It is required that all of the data be written out exactly.

============================================================

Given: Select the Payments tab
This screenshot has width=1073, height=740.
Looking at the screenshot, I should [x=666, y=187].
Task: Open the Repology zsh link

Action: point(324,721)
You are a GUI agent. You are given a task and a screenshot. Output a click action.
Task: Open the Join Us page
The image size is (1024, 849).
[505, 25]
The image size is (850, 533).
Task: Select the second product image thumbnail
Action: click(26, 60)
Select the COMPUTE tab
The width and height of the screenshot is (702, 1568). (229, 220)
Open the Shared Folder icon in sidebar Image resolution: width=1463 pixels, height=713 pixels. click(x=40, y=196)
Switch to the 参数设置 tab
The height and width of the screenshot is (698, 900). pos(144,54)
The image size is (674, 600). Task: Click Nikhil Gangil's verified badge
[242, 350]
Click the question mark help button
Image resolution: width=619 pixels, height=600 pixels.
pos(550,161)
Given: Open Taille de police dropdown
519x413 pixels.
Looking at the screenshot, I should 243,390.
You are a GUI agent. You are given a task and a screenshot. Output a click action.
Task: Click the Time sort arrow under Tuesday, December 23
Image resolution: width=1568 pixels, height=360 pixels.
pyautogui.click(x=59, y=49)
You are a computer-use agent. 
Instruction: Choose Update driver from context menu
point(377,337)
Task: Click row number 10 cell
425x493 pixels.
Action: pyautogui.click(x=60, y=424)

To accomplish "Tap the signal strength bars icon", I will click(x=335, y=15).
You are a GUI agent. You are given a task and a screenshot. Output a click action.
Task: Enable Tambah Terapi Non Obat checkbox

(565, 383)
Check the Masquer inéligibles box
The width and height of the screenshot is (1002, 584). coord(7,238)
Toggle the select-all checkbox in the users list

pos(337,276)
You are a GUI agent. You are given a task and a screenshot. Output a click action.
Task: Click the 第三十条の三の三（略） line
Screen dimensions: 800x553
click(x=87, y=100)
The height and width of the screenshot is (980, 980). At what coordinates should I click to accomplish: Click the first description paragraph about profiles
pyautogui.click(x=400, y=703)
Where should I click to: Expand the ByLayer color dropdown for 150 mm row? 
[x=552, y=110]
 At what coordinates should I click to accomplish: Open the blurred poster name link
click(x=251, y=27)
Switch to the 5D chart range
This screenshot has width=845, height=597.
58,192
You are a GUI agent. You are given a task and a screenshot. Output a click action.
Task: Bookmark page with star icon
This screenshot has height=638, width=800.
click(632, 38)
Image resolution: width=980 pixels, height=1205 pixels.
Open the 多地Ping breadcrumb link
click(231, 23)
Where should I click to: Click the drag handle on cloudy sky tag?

============================================================

- **Result for this exercise**:
Given: Select the Payments tab
This screenshot has width=1073, height=740.
Looking at the screenshot, I should [x=666, y=187].
Task: Open the Repology zsh link

Action: point(324,721)
You are a GUI agent. You are given a task and a screenshot. Output a click action.
Task: Open the Join Us page
The image size is (1024, 849).
[505, 25]
The image size is (850, 533).
Task: Select the second product image thumbnail
Action: click(26, 60)
Select the COMPUTE tab
The width and height of the screenshot is (702, 1568). (229, 220)
Open the Shared Folder icon in sidebar Image resolution: width=1463 pixels, height=713 pixels. click(x=40, y=196)
Switch to the 参数设置 tab
The height and width of the screenshot is (698, 900). pos(144,54)
The image size is (674, 600). Task: Click Nikhil Gangil's verified badge
[242, 350]
Click the question mark help button
Image resolution: width=619 pixels, height=600 pixels.
pos(550,161)
Given: Open Taille de police dropdown
519x413 pixels.
Looking at the screenshot, I should 243,390.
You are a GUI agent. You are given a task and a screenshot. Output a click action.
Task: Click the Time sort arrow under Tuesday, December 23
Image resolution: width=1568 pixels, height=360 pixels.
pyautogui.click(x=59, y=49)
You are a computer-use agent. 
Instruction: Choose Update driver from context menu
point(377,337)
Task: Click row number 10 cell
425x493 pixels.
Action: pyautogui.click(x=60, y=424)

To accomplish "Tap the signal strength bars icon", I will click(x=335, y=15).
You are a GUI agent. You are given a task and a screenshot. Output a click action.
Task: Enable Tambah Terapi Non Obat checkbox

(565, 383)
Check the Masquer inéligibles box
The width and height of the screenshot is (1002, 584). coord(7,238)
Toggle the select-all checkbox in the users list

pos(337,276)
You are a GUI agent. You are given a task and a screenshot. Output a click action.
Task: Click the 第三十条の三の三（略） line
Screen dimensions: 800x553
click(x=87, y=100)
The height and width of the screenshot is (980, 980). At what coordinates should I click to accomplish: Click the first description paragraph about profiles
pyautogui.click(x=400, y=703)
Where should I click to: Expand the ByLayer color dropdown for 150 mm row? 
[x=552, y=110]
 At what coordinates should I click to accomplish: Open the blurred poster name link
click(x=251, y=27)
Switch to the 5D chart range
This screenshot has width=845, height=597.
58,192
You are a GUI agent. You are given a task and a screenshot. Output a click action.
Task: Bookmark page with star icon
This screenshot has height=638, width=800.
click(632, 38)
Image resolution: width=980 pixels, height=1205 pixels.
Open the 多地Ping breadcrumb link
click(231, 23)
Where should I click to: Click the drag handle on cloudy sky tag?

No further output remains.